» Do this: Reproduce every one of the following rows verbatim, without any alteration.

Part of a data file:
********
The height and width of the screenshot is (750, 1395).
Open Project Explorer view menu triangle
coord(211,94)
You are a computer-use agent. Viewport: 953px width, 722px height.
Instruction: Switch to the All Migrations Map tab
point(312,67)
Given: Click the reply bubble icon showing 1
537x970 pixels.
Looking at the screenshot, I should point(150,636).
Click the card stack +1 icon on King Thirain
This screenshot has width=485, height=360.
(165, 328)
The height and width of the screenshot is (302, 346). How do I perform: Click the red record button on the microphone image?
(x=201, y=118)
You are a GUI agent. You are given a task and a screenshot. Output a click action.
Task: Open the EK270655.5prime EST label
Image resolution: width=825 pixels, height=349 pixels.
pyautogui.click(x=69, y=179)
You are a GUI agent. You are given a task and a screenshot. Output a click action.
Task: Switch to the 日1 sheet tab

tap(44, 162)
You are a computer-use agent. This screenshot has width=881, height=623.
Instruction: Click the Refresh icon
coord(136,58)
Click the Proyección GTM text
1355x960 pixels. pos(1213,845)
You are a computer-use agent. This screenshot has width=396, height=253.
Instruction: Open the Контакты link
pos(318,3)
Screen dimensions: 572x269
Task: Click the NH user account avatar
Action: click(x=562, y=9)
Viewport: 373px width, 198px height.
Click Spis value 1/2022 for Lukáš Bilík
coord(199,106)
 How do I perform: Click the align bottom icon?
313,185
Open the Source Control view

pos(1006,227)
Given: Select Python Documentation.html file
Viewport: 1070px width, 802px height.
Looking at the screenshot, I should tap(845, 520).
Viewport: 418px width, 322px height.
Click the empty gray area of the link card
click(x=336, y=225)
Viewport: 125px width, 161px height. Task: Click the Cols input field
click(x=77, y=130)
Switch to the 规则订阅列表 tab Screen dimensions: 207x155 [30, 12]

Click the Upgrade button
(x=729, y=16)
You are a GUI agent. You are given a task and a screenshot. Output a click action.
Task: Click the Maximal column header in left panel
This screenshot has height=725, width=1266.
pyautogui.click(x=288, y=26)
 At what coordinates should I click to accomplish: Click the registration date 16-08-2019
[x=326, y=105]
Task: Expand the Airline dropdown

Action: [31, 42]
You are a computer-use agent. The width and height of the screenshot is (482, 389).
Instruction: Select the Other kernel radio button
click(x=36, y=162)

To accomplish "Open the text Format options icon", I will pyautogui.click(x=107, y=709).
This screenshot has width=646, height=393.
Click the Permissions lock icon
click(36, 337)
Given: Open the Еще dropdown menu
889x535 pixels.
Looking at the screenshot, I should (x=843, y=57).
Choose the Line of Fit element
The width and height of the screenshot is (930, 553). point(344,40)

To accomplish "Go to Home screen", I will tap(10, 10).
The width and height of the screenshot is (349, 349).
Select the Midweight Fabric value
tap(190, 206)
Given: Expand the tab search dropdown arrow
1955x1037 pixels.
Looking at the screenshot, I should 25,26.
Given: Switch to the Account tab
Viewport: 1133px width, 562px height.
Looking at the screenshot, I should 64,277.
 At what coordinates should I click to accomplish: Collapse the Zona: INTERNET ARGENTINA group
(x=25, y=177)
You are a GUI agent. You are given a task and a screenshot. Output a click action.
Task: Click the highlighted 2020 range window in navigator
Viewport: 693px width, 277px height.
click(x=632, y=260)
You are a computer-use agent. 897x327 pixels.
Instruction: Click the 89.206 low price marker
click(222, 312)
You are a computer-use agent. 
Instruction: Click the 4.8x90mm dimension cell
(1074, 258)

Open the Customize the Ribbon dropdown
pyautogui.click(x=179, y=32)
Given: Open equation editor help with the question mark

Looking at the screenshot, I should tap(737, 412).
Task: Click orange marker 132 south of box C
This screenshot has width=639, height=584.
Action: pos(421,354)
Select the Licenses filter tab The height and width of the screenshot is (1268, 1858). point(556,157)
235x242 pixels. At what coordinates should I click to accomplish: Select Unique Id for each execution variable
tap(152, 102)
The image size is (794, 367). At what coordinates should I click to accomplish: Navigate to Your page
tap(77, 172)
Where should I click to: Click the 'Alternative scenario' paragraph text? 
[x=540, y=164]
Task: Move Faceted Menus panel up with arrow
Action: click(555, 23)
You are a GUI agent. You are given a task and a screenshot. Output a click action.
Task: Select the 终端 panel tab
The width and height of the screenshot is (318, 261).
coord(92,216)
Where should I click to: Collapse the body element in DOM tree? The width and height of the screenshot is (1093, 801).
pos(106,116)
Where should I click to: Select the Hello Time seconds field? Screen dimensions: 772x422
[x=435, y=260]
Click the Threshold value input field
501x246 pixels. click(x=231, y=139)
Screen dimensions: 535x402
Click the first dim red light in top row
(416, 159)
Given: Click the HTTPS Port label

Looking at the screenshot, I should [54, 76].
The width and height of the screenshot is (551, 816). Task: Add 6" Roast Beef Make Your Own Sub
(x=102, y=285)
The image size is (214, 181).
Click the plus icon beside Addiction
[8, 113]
********
» Exercise solution:
The height and width of the screenshot is (750, 1395).
Open Project Explorer view menu triangle
coord(211,94)
You are a computer-use agent. Viewport: 953px width, 722px height.
Instruction: Switch to the All Migrations Map tab
point(312,67)
Given: Click the reply bubble icon showing 1
537x970 pixels.
Looking at the screenshot, I should point(150,636).
Click the card stack +1 icon on King Thirain
This screenshot has width=485, height=360.
(165, 328)
The height and width of the screenshot is (302, 346). How do I perform: Click the red record button on the microphone image?
(x=201, y=118)
You are a GUI agent. You are given a task and a screenshot. Output a click action.
Task: Open the EK270655.5prime EST label
Image resolution: width=825 pixels, height=349 pixels.
pyautogui.click(x=69, y=179)
You are a GUI agent. You are given a task and a screenshot. Output a click action.
Task: Switch to the 日1 sheet tab

tap(44, 162)
You are a computer-use agent. This screenshot has width=881, height=623.
Instruction: Click the Refresh icon
coord(136,58)
Click the Proyección GTM text
1355x960 pixels. pos(1213,845)
You are a computer-use agent. This screenshot has width=396, height=253.
Instruction: Open the Контакты link
pos(318,3)
Screen dimensions: 572x269
Task: Click the NH user account avatar
Action: click(x=562, y=9)
Viewport: 373px width, 198px height.
Click Spis value 1/2022 for Lukáš Bilík
coord(199,106)
 How do I perform: Click the align bottom icon?
313,185
Open the Source Control view

pos(1006,227)
Given: Select Python Documentation.html file
Viewport: 1070px width, 802px height.
Looking at the screenshot, I should tap(845, 520).
Viewport: 418px width, 322px height.
Click the empty gray area of the link card
click(x=336, y=225)
Viewport: 125px width, 161px height. Task: Click the Cols input field
click(x=77, y=130)
Switch to the 规则订阅列表 tab Screen dimensions: 207x155 [30, 12]

Click the Upgrade button
(x=729, y=16)
You are a GUI agent. You are given a task and a screenshot. Output a click action.
Task: Click the Maximal column header in left panel
This screenshot has height=725, width=1266.
pyautogui.click(x=288, y=26)
 At what coordinates should I click to accomplish: Click the registration date 16-08-2019
[x=326, y=105]
Task: Expand the Airline dropdown

Action: [31, 42]
You are a computer-use agent. The width and height of the screenshot is (482, 389).
Instruction: Select the Other kernel radio button
click(x=36, y=162)

To accomplish "Open the text Format options icon", I will pyautogui.click(x=107, y=709).
This screenshot has width=646, height=393.
Click the Permissions lock icon
click(36, 337)
Given: Open the Еще dropdown menu
889x535 pixels.
Looking at the screenshot, I should (x=843, y=57).
Choose the Line of Fit element
The width and height of the screenshot is (930, 553). point(344,40)

To accomplish "Go to Home screen", I will tap(10, 10).
The width and height of the screenshot is (349, 349).
Select the Midweight Fabric value
tap(190, 206)
Given: Expand the tab search dropdown arrow
1955x1037 pixels.
Looking at the screenshot, I should 25,26.
Given: Switch to the Account tab
Viewport: 1133px width, 562px height.
Looking at the screenshot, I should 64,277.
 At what coordinates should I click to accomplish: Collapse the Zona: INTERNET ARGENTINA group
(x=25, y=177)
You are a GUI agent. You are given a task and a screenshot. Output a click action.
Task: Click the highlighted 2020 range window in navigator
Viewport: 693px width, 277px height.
click(x=632, y=260)
You are a computer-use agent. 897x327 pixels.
Instruction: Click the 89.206 low price marker
click(222, 312)
You are a computer-use agent. 
Instruction: Click the 4.8x90mm dimension cell
(1074, 258)

Open the Customize the Ribbon dropdown
pyautogui.click(x=179, y=32)
Given: Open equation editor help with the question mark

Looking at the screenshot, I should tap(737, 412).
Task: Click orange marker 132 south of box C
This screenshot has width=639, height=584.
Action: pos(421,354)
Select the Licenses filter tab The height and width of the screenshot is (1268, 1858). point(556,157)
235x242 pixels. At what coordinates should I click to accomplish: Select Unique Id for each execution variable
tap(152, 102)
The image size is (794, 367). At what coordinates should I click to accomplish: Navigate to Your page
tap(77, 172)
Where should I click to: Click the 'Alternative scenario' paragraph text? 
[x=540, y=164]
Task: Move Faceted Menus panel up with arrow
Action: click(555, 23)
You are a GUI agent. You are given a task and a screenshot. Output a click action.
Task: Select the 终端 panel tab
The width and height of the screenshot is (318, 261).
coord(92,216)
Where should I click to: Collapse the body element in DOM tree? The width and height of the screenshot is (1093, 801).
pos(106,116)
Where should I click to: Select the Hello Time seconds field? Screen dimensions: 772x422
[x=435, y=260]
Click the Threshold value input field
501x246 pixels. click(x=231, y=139)
Screen dimensions: 535x402
Click the first dim red light in top row
(416, 159)
Given: Click the HTTPS Port label

Looking at the screenshot, I should [54, 76].
The width and height of the screenshot is (551, 816). Task: Add 6" Roast Beef Make Your Own Sub
(x=102, y=285)
The image size is (214, 181).
Click the plus icon beside Addiction
[8, 113]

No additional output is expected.